Single by Australian Crawl

from the album Sirocco
- A-side: "Oh No Not You Again"
- B-side: "Lakeside"
- Released: November 1981
- Genre: Pop/rock
- Label: EMI
- Songwriter: Guy McDonough
- Producer: Peter Dawkins

Australian Crawl singles chronology
| "Errol" (1981) | "Oh No Not You Again" (1981) | "Shut Down" (1982) |

= Oh No Not You Again =

"Oh No, Not You Again" is the third single by Australian rock band Australian Crawl from their 1981 studio album Sirocco. The song was written and sung by Guy McDonough, the band's rhythm guitarist, and was about "two young lovers who lived on the coast" whose relationship is disrupted by the man spending his nights "out on the town". It was produced by Peter Dawkins.

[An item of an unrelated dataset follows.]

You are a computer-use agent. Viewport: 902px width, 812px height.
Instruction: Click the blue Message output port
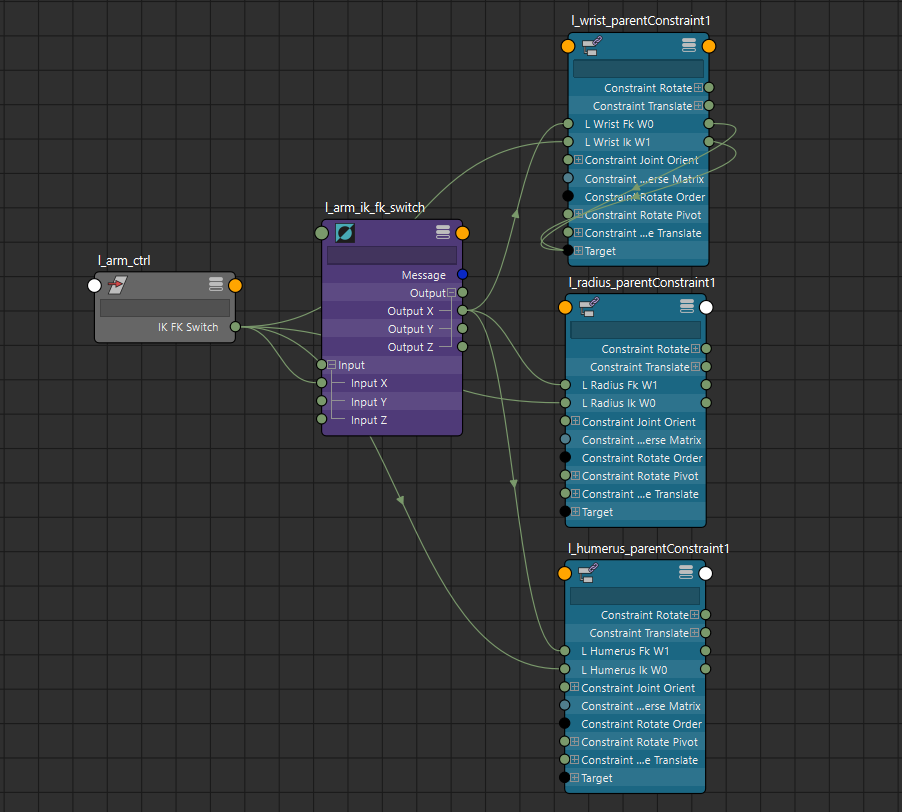[x=462, y=274]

"Oh No Not You Again" was released in November, 1981 and featured a double A-side with "Lakeside". Despite the song's popularity, it was not featured on either of Australian Crawl's live albums. However, James Reyne did record an acoustic version with a more forlorn tone for his 2005 album And the Horse You Rode in On. The single reached #58 on the Australian Singles Charts in October, 1981.

==Track listing==
1. "Oh No Not You Again" (Guy McDonough)
2. "Lakeside" (James Reyne)

==Charts==

| Chart (1981) | Peak position |
|---|---|
| Australian (Kent Music Report) | 58 |

==Certifications==

Certifications for "Oh No Not You Again"
| Region | Certification | Certified units/sales |
| New Zealand (RMNZ) | Gold | 15,000^{‡} |
^{‡} Sales+streaming figures based on certification alone.